Une pléiade de condamnations
Le 25 janvier, le procureur du tribunal de Sidi M'hamed a requis une peine de six mois de suspension contre le quotidien Le soir d'Algérie et six mois de prison ferme ainsi qu'une amende de 50 000 DA (530 euros) à l'encontre du directeur de publication, Fouad Boughanem, pour « diffamation ».
C'est à la suite d'un article, publié en 2001 dans la rubrique « Soir corruption » que deux membres de la Banque de développement local (BDL) ont porté plainte contre le journal. L'ensemble de la profession s'est élevé pour exprimer son indignation mais également sa peur. Me Bourayou, avocat de la défense, a déclaré : « La décision de la suspension est très grave. Cela veut tout simplement dire qu'aujourd'hui aucun journal n'est à l'abri.

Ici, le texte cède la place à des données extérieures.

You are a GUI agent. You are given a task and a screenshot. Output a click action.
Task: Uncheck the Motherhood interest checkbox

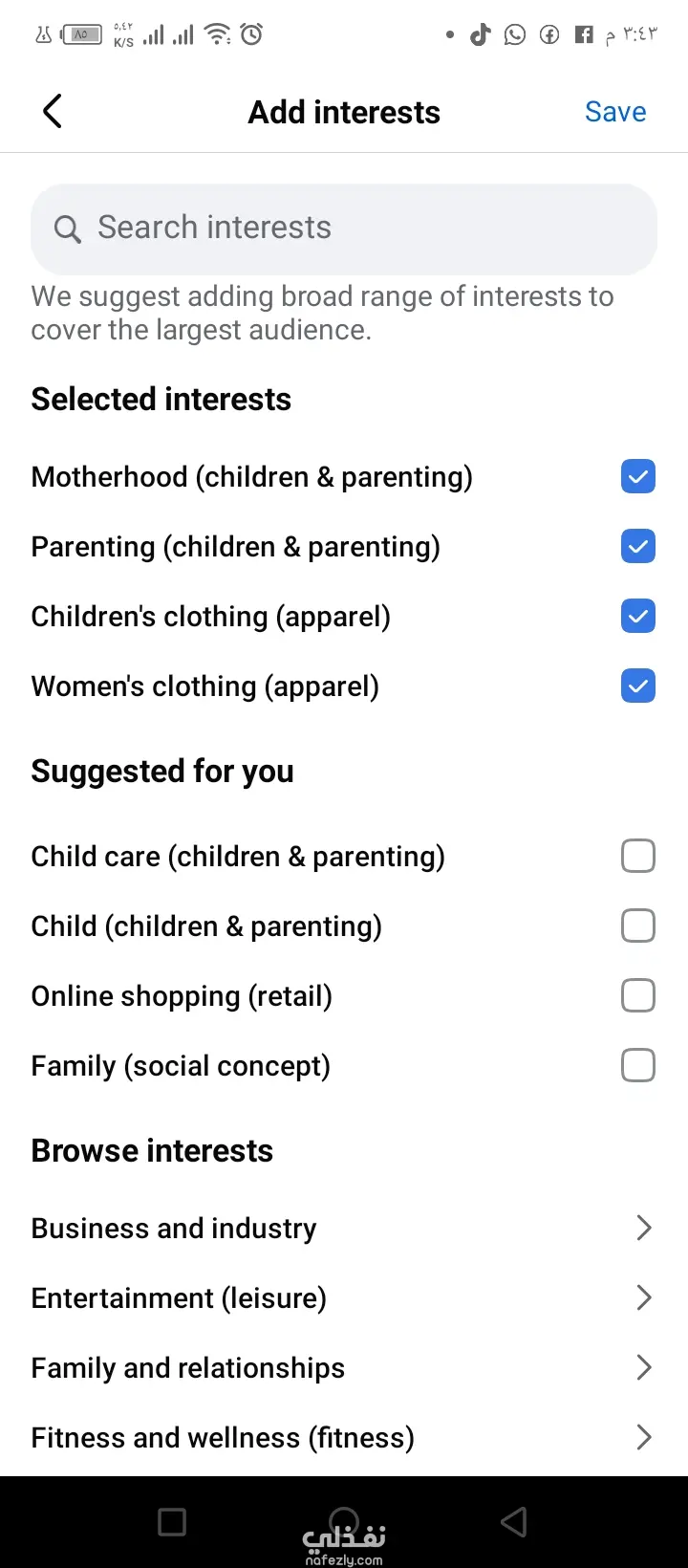click(x=637, y=476)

Je ne conteste pas que l'exercice de la profession doit se faire dans le respect des lois, mais il est inquiétant de constater que, pour une simple affaire de diffamation, le parquet requiert la suspension d'un journal. » Le verdict sera prononcé le 22 février 2005.
Dans une autre affaire, l'ancien directeur de publication du quotidien Liberté, Farid Alilat, ainsi qu'un ancien journaliste de la rédaction, Rédha Belhadjoudja, et Hakim Laalam, chroniqueur au Soir d'Algérie, ont été condamnés à six mois de prison avec sursis et à payer une amende de 250 000 DA chacun (2 700 euros) pour « propos diffamatoires contre le président de la République ». Fouad Boughanem a été relaxé. La procédure judiciaire avait été déclenchée à la suite de la publication d'un article dans le quotidien Liberté en solidarité avec cinq journaux empêchés de paraître en été 2003.
Le même tribunal a prononcé des peines de six mois de prison avec sursis et exigé le versement de 3 millions DA (32 000 euros) en dommages et intérêts ainsi qu'une amende de 50 000 DA (530 euros) contre Ali Djerri, directeur du quotidien El khabar, Omar Belhouchet, directeur de publication du quotidien francophone El Watan et la journaliste Salima Tlemçani. La Direction générale de la sûreté nationale (DGSN) a poursuivi en justice les deux quotidiens pour « diffamation » suite à la publication d'une lettre qui émanerait d'officiers de police dans laquelle ils dénonçaient les « agissements » du directeur général de la DGSN et de son secrétaire général. Lors du procès, les prévenus ont refusé de révéler leurs sources.
Ali Djerri a été condamné dans une autre affaire l'opposant au ministère de l'Agriculture à une peine de deux mois de prison avec sursis et au versement d'une amende de 50 000 DA (530 euros) et d'un dinar symbolique en dommages et intérêts pour « diffamation ».
Ce même tribunal a condamné un autre journaliste du Soir d'Algérie, Zoubir Souissi, à verser 50 000 DA d'amende (530 euros) et 200 000 DA (2 100 euros) de dommages et intérêts pour « diffamation » dans une affaire l'opposant à un cadre de la BDL.